Interest in the cellular basis of the actions of kynurenines in the central nervous system can be dated to 1981 when a range of cyclic analogs of the excitatory amino acids glutamate and aspartate were tested on the excitability of neurons in the cerebral cortex of anesthetised rats (Stone and Perkins, 1981; Stone, 1984). The earliest observations were of an excitatory action of quinolinic acid on cortical neurons, an action which clearly provided some explanation for the convulsant effects of quinolinic acid reported previously by Lapin and his colleagues (see Lapin, 1989). The excitation is summarized in histogram form in Fig. 1 which also reveals one of the major properties of quinolinic acid excitation also discovered in 1981. This is the sensitivity of the response to antagonism by compounds known to be active at the population of dicarboxylic amino acid receptors which show a preference for activation by N-methyl-D-aspartate (NMDA).

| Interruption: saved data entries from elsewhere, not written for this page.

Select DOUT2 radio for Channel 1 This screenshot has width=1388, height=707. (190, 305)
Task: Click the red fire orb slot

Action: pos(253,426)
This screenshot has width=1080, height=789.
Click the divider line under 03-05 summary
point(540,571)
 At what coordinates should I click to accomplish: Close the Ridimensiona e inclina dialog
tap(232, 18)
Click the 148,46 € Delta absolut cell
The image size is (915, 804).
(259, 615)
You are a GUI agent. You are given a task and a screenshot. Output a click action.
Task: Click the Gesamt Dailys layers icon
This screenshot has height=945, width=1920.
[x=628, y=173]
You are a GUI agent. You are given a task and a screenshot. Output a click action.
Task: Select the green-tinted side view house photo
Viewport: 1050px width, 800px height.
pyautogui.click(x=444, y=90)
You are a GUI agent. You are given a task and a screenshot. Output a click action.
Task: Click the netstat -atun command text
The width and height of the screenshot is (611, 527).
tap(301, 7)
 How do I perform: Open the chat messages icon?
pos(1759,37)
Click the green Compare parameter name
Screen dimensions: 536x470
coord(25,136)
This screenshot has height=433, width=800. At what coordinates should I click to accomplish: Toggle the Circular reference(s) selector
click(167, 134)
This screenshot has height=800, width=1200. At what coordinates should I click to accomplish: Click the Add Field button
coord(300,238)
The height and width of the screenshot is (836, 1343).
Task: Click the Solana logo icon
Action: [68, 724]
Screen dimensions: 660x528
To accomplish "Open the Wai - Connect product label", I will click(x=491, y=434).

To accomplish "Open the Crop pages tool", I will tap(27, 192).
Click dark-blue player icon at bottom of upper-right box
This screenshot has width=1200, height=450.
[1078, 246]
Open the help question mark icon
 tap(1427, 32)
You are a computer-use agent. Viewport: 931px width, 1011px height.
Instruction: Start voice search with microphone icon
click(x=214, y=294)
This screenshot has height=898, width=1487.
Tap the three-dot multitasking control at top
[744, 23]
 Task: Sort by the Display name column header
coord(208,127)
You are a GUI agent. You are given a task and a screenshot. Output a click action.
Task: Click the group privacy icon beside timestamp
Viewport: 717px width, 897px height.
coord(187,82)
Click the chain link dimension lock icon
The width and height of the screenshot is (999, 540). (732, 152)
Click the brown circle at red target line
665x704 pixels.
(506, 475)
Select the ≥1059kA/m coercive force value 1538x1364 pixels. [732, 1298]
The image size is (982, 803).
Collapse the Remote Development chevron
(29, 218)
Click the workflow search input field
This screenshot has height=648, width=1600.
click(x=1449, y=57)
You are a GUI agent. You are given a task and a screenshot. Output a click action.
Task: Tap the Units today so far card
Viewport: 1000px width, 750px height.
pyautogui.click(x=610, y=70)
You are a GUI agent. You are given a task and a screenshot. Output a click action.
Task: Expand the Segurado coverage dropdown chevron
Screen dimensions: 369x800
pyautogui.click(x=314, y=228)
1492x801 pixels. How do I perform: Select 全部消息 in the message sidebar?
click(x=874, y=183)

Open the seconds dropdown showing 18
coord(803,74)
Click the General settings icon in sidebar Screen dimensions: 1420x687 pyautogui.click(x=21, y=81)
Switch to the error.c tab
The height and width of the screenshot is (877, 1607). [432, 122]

Thus, in Fig. 1, the cell recorded in this case in the hippocampus in vivo was excited by applications of quinolinic acid, NMDA and quisqualic acid all applied by microiontophoresis from glass micropipettes on to a single neuron in the CA1 region of the hippocampal formation. The iontophoresis of 2-amino-5-phosphonopentanoic acid (2AP5) is then able to prevent excitation in response to both quinolinic acid and NMDA, the response to quisqualic acid being unchanged.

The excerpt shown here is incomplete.